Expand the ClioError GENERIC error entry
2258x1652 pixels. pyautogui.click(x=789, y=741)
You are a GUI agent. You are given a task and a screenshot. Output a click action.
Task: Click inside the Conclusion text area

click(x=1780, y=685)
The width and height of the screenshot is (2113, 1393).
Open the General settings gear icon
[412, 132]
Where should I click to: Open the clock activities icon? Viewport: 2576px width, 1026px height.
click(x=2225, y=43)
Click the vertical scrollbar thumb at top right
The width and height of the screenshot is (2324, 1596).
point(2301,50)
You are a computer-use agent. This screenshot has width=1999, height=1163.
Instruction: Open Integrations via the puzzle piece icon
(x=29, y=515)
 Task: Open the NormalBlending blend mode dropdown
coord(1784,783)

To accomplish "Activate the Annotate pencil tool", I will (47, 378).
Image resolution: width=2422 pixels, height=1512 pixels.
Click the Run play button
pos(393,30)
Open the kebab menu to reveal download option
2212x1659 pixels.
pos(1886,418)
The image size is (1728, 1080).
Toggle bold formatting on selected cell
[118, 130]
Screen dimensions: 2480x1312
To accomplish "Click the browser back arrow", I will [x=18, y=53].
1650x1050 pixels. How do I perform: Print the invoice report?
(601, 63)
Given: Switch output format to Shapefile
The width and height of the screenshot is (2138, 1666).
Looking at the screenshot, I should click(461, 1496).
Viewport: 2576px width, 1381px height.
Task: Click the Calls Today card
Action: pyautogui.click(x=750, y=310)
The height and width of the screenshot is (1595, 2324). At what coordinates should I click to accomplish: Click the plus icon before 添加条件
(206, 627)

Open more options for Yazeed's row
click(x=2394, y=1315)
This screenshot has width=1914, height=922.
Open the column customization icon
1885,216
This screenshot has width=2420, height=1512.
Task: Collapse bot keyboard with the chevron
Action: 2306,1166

★ ★ ★ ★ ★ ★ ★

• Problem to work on
Copy out all lines above that include the string "agent".

• Response below
You are a GUI agent. You are given a task and a screenshot. Output a click action.
You are a computer-use agent. This screenshot has width=1999, height=1163.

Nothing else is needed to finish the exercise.